Panel discussion on 16 October in Brussels to position micro-businesses and SMEs at the centre of the EU policy programme for the next five years
On October 16, METRO in partnership with EuroCommerce brought on stage stakeholders of the European SME policy scene to highlight the opportunities and importance of digitalisation for micro, small and medium-sized companies in different sectors of activity. Together with the European Parliament, the European Commission, the Finnish SME Envoy, Allegro and representatives of SME associations, we discussed the main elements of the European SME policy action agenda for the next political cycle.

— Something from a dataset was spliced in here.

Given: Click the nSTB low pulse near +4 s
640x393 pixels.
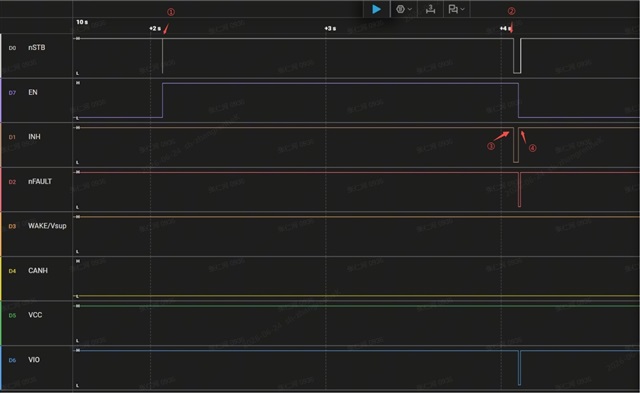Looking at the screenshot, I should [517, 56].
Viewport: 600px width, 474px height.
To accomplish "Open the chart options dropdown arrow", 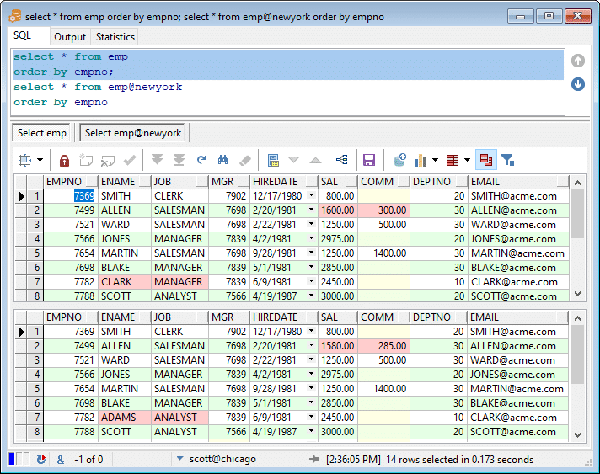I will pos(435,160).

In his initial remarks, Eurocommerce’s Director of Advocacy and Public Affairs Neil McMillan welcomed all of the guests and panelists and framed the discussion by emphasizing the relevance of SMEs and micro-companies for the European economy. Moreover, he also addressed some of the main challenges facing entrepreneurs and small businesses when “going online”, such as the lack of expertise or access to basic knowledge and capacities.
Representing the Finish EU Presidency, the SME Envoy Petri Peltonen, Under-Secretary of State at the Ministry of Economic Affairs, delivered the keynote. In his speech, he emphasized the need to find a “European recipe” for growth and success as the rest of the world is economically thriving while Europe is lagging behind economically. His first impression of the new European Commission is very positive, as three senior Commissioners will focus on digitalization and SMEs to some extend within their respective portfolios and remembered Ursula von der Leyen’s words referring to SMEs as “all that is good for Europe”In this regard, he highlighted the importance of horizontal integration and cross-cutting administration to develop powerful SME policies.
The panel debate started with Jasmin Battista, Head of Unit “E-Commerce and Platforms” of the European Commission, who confirmedng that SME will be placed at the center of policy-making for the next five years, for example within the Digital Service Act and the revision of the E-Commerce directive.
Birgit Winn, Head of Digital Projects at Hospitality.Digital, explained why METRO as a wholesale company is so active and supportive when it comes to its customer’s digitalization. Micro-companies and SMEs are METRO’s core customers and by supporting them in the field of digitalization, this creates an opportunity for further innovation and growth. Indeed, although most entrepreneurs are “digital” in their private lives, their businesses are very often not, as they lack basic tools, funds and knowledge.
Referring to the issue of funding, Katerina Borunska from DG Research and Innovation, added that the first step to support SMEs would be to increase access to funding at all levels (EU, national and regional).
The Member of the European Parliament and President of SME Europe Ivan Stefanec (EPP, Slovakia) highlighted the objectives for the new European Parliament to “simplify the lives of SMEs”. First, the Single Market needs to be completed by a capital union so that start-ups and small companies have better access to capital. In addition, the Digital Single Market, which is still fragmented, needs to be completed, the Single Market further harmonized and the digital infrastructure improved.
A successful example of supporting digitalization of SMEs was presented by Alexandre Fonseca, President of the Portuguese Digital Economy Association (ACEPI). ACEPI in cooperation with the Portuguese government has established an association of more than 100 SMEs and they are offering trainings about digitalization of small SMEs in around 150 cities all over the country.
Marta Mikliszanska, Head of Public Affairs of Allegro, largest e-commerce platform in Poland, noted that SMEs do not have very often the means to represent their interests at European level effectively. Therefore, large companies which are benefiting from digital success and economies of scale should also consider and transport clear messages when representing the interests of their SME partners.
Finally, Mira-Maria Kontkanen, Advisor of the Federation of Finish Enterprises, explained that one of the main challenges for the SMEs is to stay up to date. There are two groups of SMEs: Small companies, such start-ups, highly digitalized with tech employees and second group of companies in more traditional sectors, others which are struggling not to lose their competitiveness. In addition, she sent a clear message: when it comes to SMEs, what is at stake is the competitiveness of Europe.
In his closing remarks, SME Connect’s Henrik Reimer urged all stakeholders to use the current window of opportunity to work together, go beyond the dichotomy between large and small companies to make the digital transformation in the European ecosystem happen.